Organism	Accession	Name
Bacteria	AH002783.2	Beet leafhopper transmitted virescence phytoplasma 16S ribosomal RNA (16SrRNA) gene, complete sequence
Bacteria	AF049088.1	'Aporospora terricola' (nom. ined.) 18S ribosomal RNA gene, complete sequence
Bacteria	AB180383.1	Pseudoalteromonas sp. No. 47 gene for 16S ribosomal RNA, partial sequence
Bacteria	X79854.1	Streptomyces lincolnensis 16S rRNA gene, strain NRRL2936
Bacteria	X77468.1	A.methanolicus 16S rRNA gene
Bacteria	OR857363.1	Micrococcus yunnanensis strain Bact 16SrRNA B4 16S ribosomal RNA gene, partial sequence
Bacteria	ON406240.1	Rossellomorea aquimaris strain 2G9 16SrRNA 16S ribosomal RNA gene, partial sequence
Bacteria	OM078501.1	Microbacterium sp. strain QUMS 16SrRNA 16S ribosomal RNA gene, partial sequence
Bacteria	X57308.1	B.polymyxa 16SrRNA
Bacteria	E10216.1	16SrRNA gene of Lactobacillus brevis L63
Bacteria	E10214.1	16SrRNA gene of Lactobacillus sp.

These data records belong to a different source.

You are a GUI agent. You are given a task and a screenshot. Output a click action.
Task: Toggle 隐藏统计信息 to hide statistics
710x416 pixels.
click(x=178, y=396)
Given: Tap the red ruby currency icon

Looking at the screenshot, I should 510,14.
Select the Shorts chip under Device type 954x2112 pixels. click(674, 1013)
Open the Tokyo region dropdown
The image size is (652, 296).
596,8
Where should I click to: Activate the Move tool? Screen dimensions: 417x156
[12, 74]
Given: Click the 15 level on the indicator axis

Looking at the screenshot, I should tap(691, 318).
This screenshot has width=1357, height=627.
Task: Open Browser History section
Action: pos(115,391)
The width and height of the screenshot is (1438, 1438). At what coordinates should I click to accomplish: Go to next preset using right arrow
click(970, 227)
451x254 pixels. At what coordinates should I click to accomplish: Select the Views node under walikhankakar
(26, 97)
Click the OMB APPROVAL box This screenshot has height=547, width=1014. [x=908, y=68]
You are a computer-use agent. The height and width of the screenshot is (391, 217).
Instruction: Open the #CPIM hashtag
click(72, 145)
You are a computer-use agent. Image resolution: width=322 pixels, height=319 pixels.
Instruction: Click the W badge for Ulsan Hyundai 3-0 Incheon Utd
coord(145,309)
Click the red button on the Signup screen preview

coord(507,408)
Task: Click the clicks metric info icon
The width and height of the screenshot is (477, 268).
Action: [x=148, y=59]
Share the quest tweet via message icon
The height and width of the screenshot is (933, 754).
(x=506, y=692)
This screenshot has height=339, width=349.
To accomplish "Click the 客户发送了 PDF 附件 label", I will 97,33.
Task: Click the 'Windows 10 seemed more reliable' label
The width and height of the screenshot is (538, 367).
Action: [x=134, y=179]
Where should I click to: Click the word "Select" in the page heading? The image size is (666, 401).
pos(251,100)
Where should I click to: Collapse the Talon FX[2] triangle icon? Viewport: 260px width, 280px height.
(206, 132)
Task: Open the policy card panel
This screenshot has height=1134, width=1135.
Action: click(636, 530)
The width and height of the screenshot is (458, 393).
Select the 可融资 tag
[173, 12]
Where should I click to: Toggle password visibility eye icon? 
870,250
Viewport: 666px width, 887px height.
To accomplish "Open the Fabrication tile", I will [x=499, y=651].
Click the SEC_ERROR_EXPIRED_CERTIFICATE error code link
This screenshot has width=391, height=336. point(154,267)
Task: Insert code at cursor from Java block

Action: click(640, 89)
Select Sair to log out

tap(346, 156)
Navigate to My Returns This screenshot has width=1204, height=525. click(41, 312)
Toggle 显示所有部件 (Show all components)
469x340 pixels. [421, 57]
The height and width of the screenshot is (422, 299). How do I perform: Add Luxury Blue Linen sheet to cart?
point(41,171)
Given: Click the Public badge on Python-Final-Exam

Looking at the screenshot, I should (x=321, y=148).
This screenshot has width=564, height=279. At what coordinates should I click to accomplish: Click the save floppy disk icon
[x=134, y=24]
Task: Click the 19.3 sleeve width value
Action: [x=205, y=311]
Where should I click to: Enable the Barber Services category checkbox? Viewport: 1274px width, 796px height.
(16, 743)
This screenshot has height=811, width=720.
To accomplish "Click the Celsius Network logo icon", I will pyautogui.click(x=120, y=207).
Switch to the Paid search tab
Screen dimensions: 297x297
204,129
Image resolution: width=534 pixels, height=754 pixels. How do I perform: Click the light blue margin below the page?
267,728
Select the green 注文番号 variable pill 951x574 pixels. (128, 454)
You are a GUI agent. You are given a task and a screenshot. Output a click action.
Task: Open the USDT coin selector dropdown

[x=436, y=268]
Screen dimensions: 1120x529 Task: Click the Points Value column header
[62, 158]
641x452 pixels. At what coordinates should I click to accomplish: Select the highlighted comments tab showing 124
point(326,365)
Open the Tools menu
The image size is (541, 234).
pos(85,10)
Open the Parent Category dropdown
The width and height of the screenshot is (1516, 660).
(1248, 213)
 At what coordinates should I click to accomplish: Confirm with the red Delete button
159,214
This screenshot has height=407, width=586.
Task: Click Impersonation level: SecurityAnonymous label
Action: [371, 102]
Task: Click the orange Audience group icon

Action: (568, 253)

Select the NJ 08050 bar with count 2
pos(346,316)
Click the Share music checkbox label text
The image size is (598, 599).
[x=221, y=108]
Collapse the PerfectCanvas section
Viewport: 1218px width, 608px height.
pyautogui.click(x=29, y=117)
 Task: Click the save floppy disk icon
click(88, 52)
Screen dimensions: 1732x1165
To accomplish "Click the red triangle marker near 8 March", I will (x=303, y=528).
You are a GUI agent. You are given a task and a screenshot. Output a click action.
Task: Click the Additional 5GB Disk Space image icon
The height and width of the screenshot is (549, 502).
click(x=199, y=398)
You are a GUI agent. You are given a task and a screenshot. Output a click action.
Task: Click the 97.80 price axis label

DA1
Bacteria	AJ601392.1	Flavobacterium xanthum 16SrRNA gene, strain R-9010
Bacteria	OQ976904.1	Pseudomonas sp. strain PE01-27-16SrRNA 16S ribosomal RNA gene, partial sequence
Bacteria	MW857479.1	Lactiplantibacillus plantarum strain AS.6 16S ribosomal RNA gene, partial sequence
Bacteria	MW582095.1	Bacillus subtilis strain PI 16S ribosomal RNA gene, partial sequence
Bacteria	MK918483.1	Escherichia coli strain ZSM93 16S ribosomal RNA gene, partial sequence
Bacteria	KP941769.1	Klebsiella pneumoniae strain JCM 1662 16S ribosomal RNA gene, partial sequence
Bacteria	KP941764.1	Shigella flexneri strain 29 str301 16S ribosomal RNA gene, partial sequence
Bacteria	KP941758.1	Klebsiella pneumoniae strain AT22 16S ribosomal RNA gene, partial sequence
Bacteria	AM911037.1	Uncultured Aeromonas sp. partial 16SrRNA gene, clone REC_91
Bacteria	E09456.1	DNA encoding Micobacterium tuberculosis 16SrRNA
Archaea	MK063890.1	Natrialba chahannaoensis strain M6 16S ribosomal RNA gene, partial sequence
Archaea	MW794195.1	Natrialba chahannaoensis strain GHMN55 16S ribosomal RNA gene, partial sequence
Archaea	OM302165.1	Natronolimnohabitans innermongolicus strain GHWN83 16S ribosomal RNA gene, partial sequence
Archaea	AY672462.1	Uncultured archaeon clone CH1_19_ARC_16SrRNA_9N_EPR 16S ribosomal RNA gene, partial sequence
Archaea	AY672465.1	Uncultured archaeon clone CH1_3_ARC_16SrRNA_9N_EPR 16S ribosomal RNA gene, partial sequence
Archaea	EU244166.1	Uncultured archaeon clone sl3113 16S ribosomal RNA gene, partial sequence
Archaea	AM911037.1	Uncultured Aeromonas sp.
Fungi	AF049088.1	'Aporospora terricola' (nom. ined.) 18S ribosomal RNA gene, complete sequence

When clicking on the 'Download validation dataset' button, a .zip file (10kB) will be downloaded containing the validation sequences (.FASTA) and the metadata file (.json).

File specifications

File name	validation_sequences_with_lineage.fasta
File format	Fasta (.fasta)
File size	34 kB
Number of entries	29
Author	Tom Ummenthun
Description	A curated reference dataset of 16S rRNA sequences with detailed taxonomic annotations in the header for metagenomic analysis.

File name	validation_sequences_with_lineage_metadata.json
File format	JSON (.json)
File size	2 kB
Author	Esmay Wissink
Description	A metadata file containing detailed information about the validation dataset.